[Rows from a screen grounding dataset]
==============================
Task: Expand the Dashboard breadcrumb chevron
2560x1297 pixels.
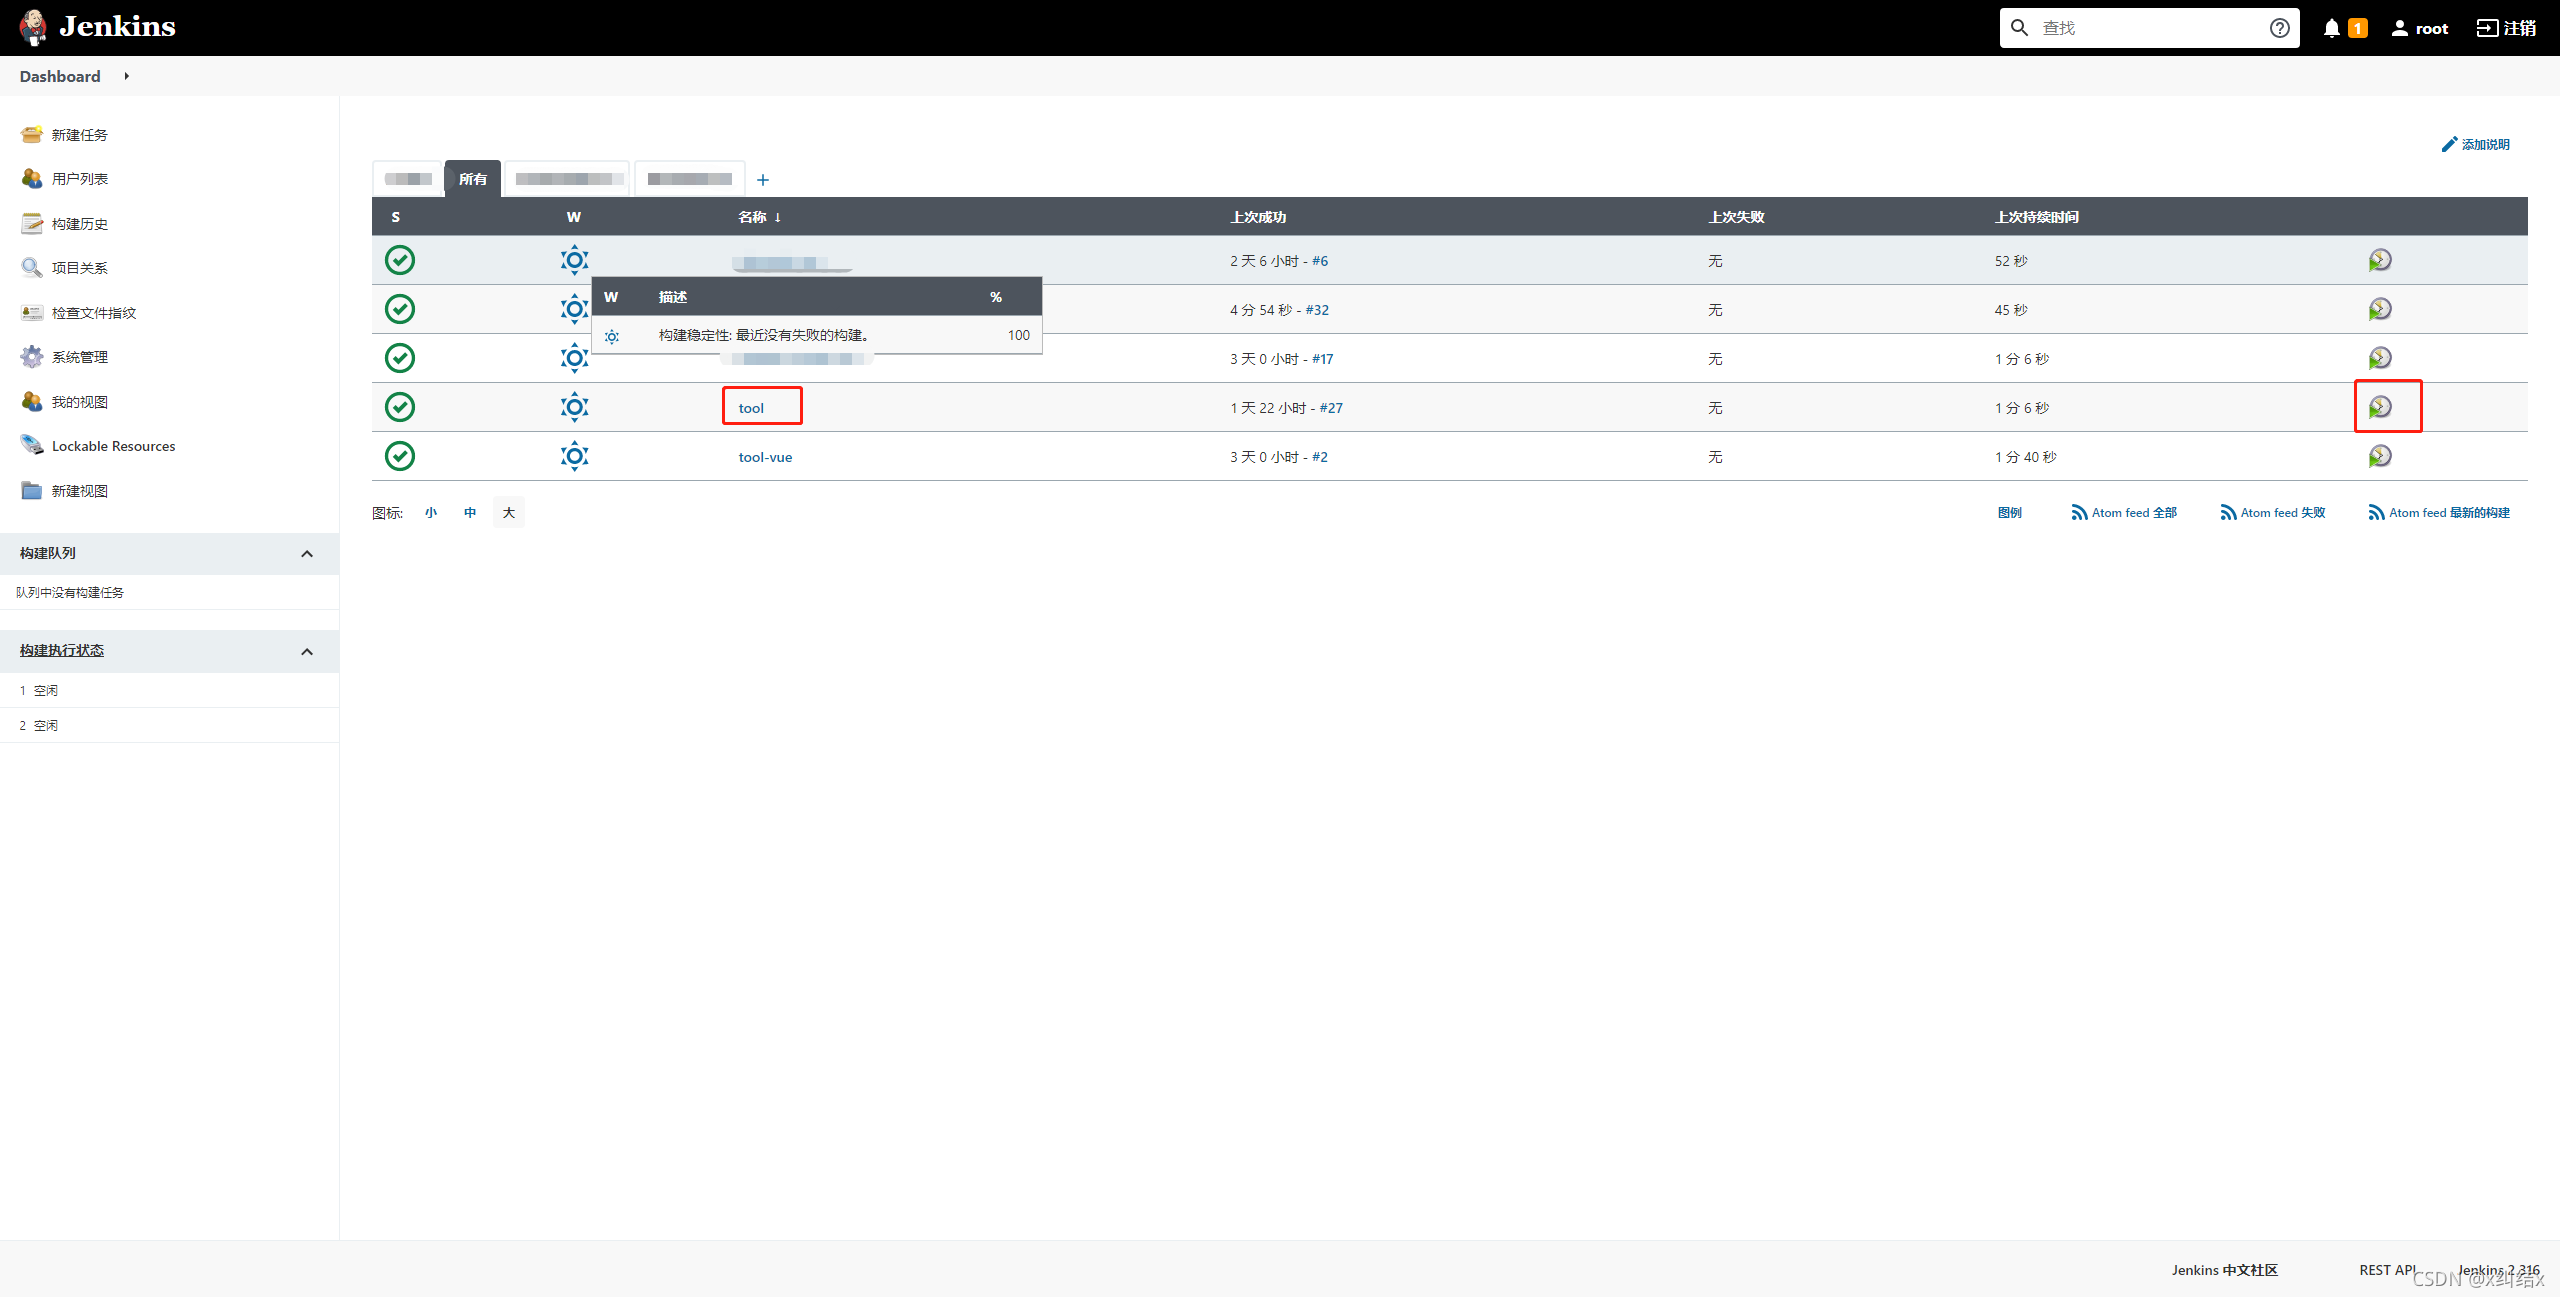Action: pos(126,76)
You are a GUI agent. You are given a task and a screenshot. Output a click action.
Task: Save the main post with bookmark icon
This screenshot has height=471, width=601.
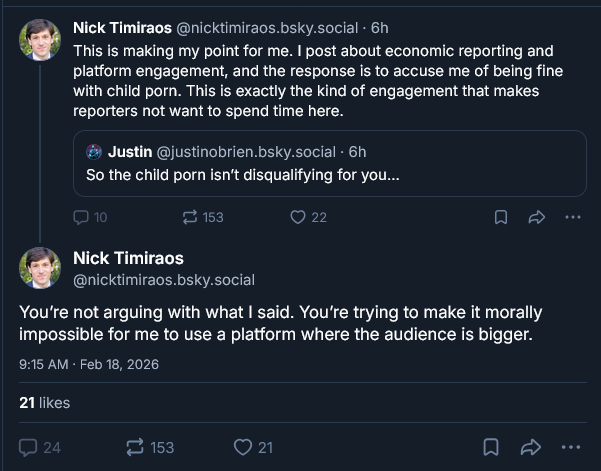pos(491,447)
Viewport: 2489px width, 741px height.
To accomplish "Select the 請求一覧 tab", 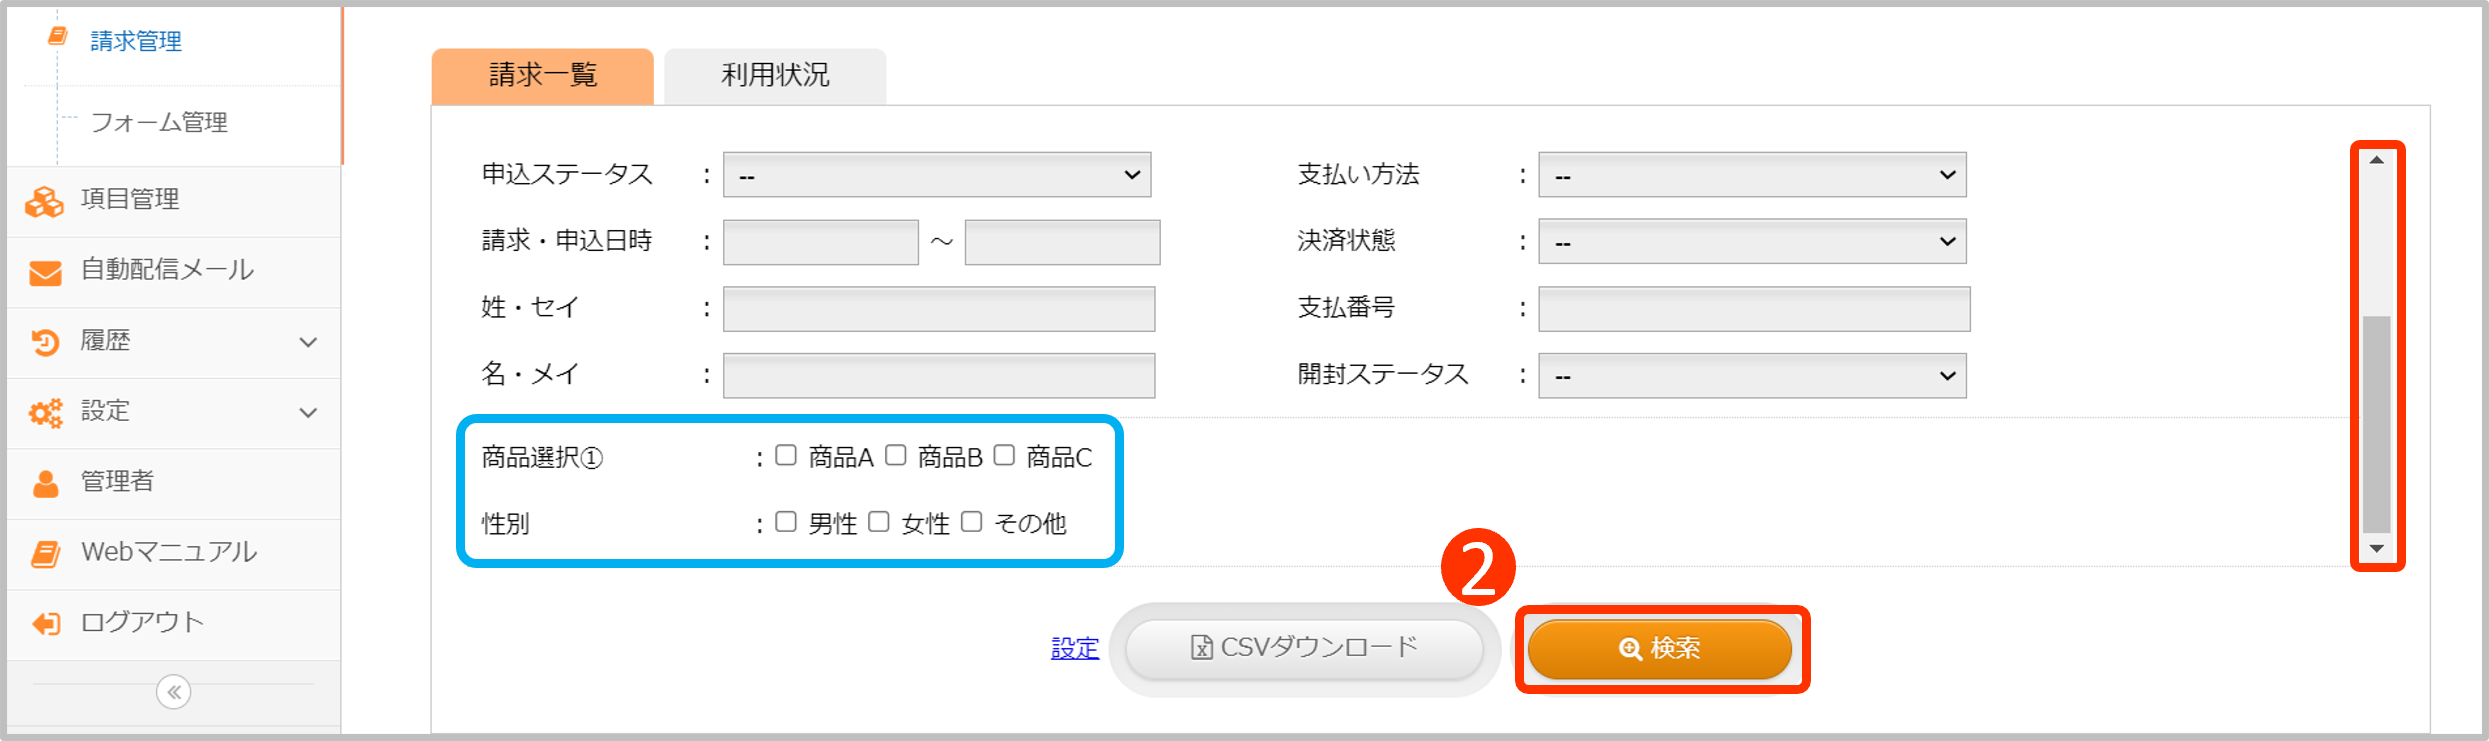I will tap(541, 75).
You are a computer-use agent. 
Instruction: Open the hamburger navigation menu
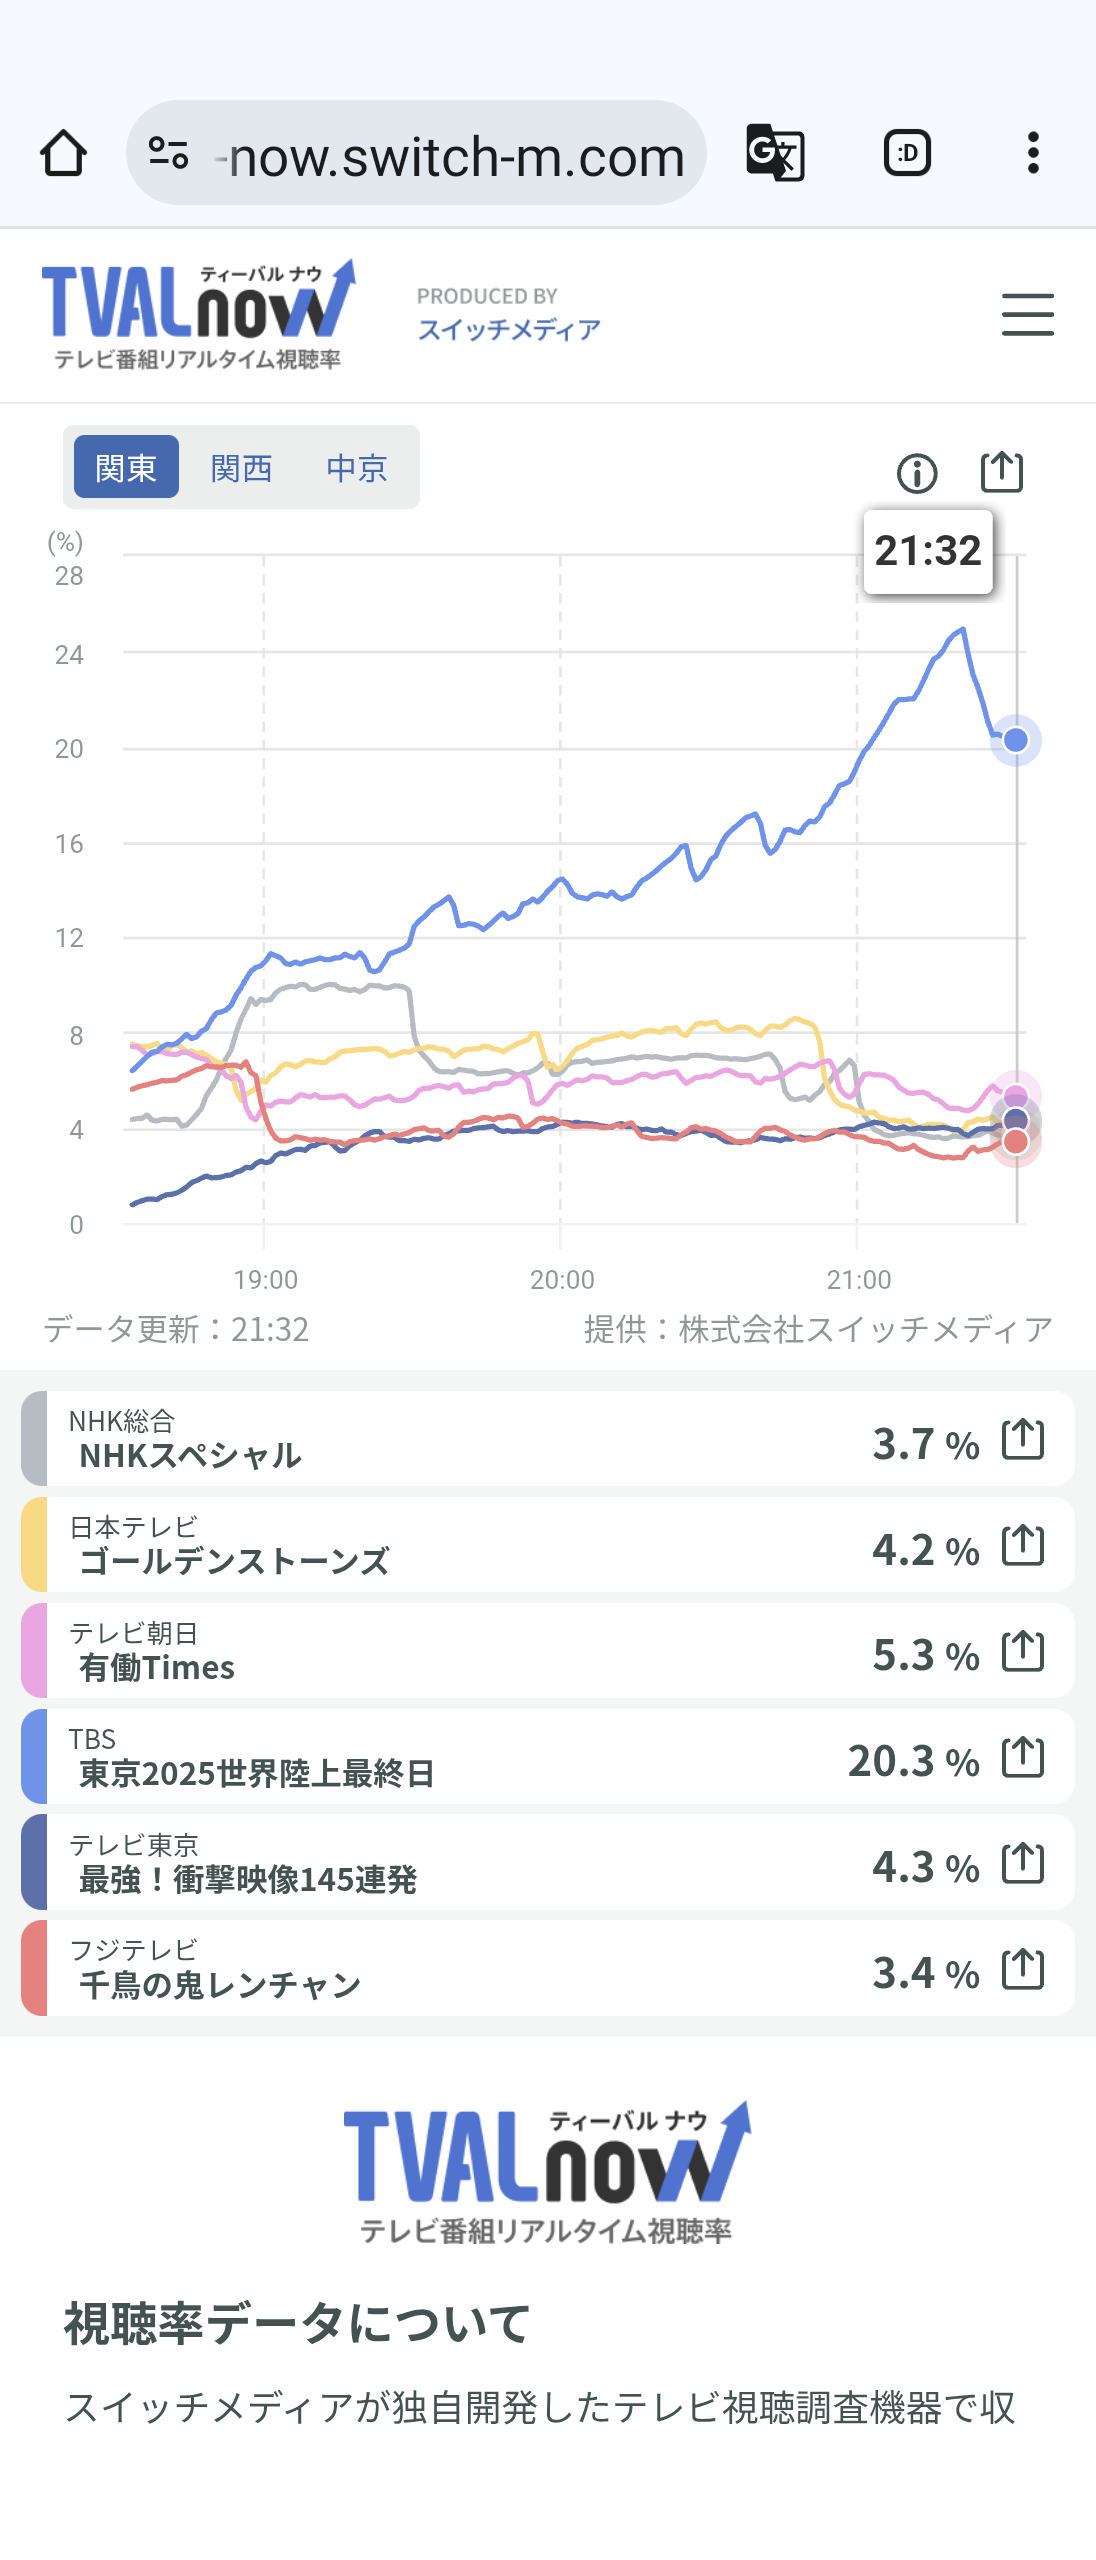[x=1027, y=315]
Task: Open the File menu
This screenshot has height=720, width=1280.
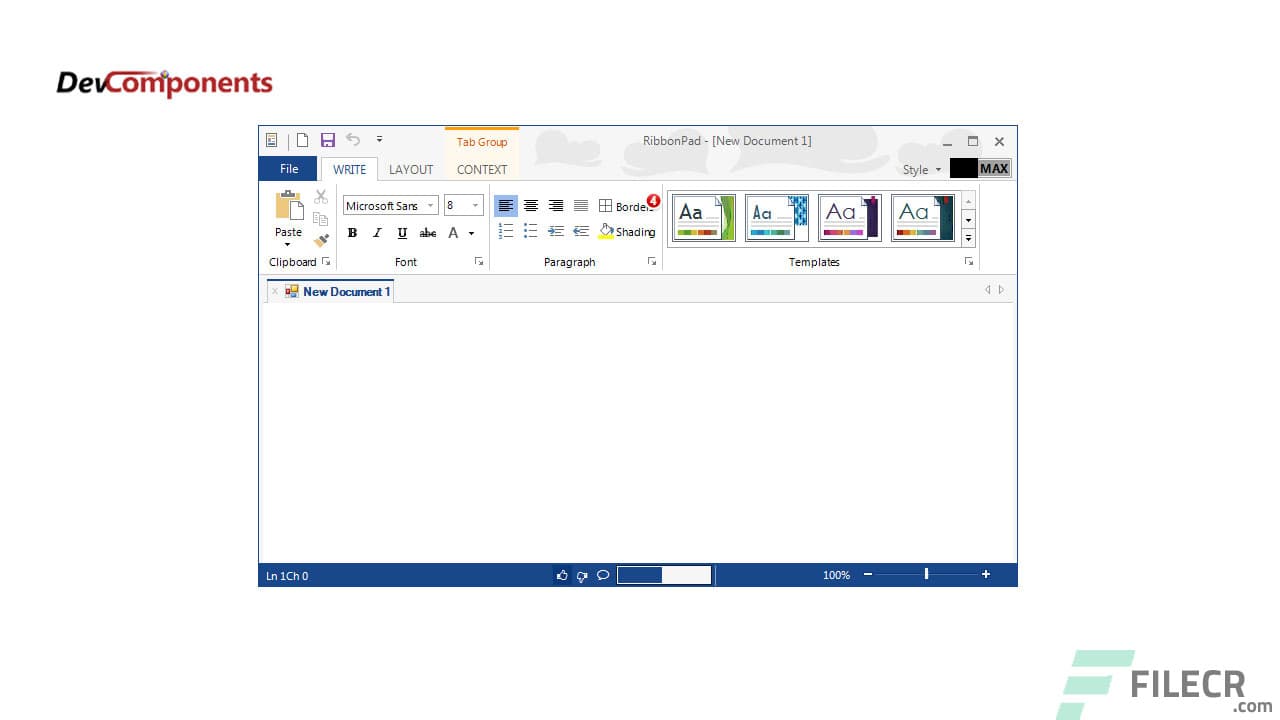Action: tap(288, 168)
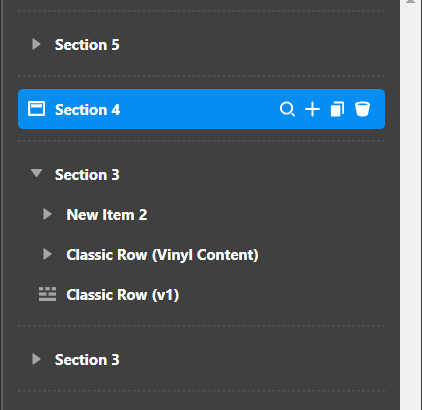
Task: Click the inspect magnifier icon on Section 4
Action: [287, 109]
==============================
- **TASK TO COMPLETE**
Starting at the line that contains "You are a computer-use agent." and continuing through the last line, express those lines as a numbered list with blank lines skipped. Omit the pictures from your answer.

- **SOLUTION TO THIS TASK**
1. You are a computer-use agent. 
2. Instruction: Open the hamburger navigation menu
3. [x=1027, y=315]
4. Task: Open the File menu
5. This screenshot has height=720, width=1280.
6. Action: tap(288, 168)
7. Task: Click the inspect magnifier icon on Section 4
8. Action: [287, 109]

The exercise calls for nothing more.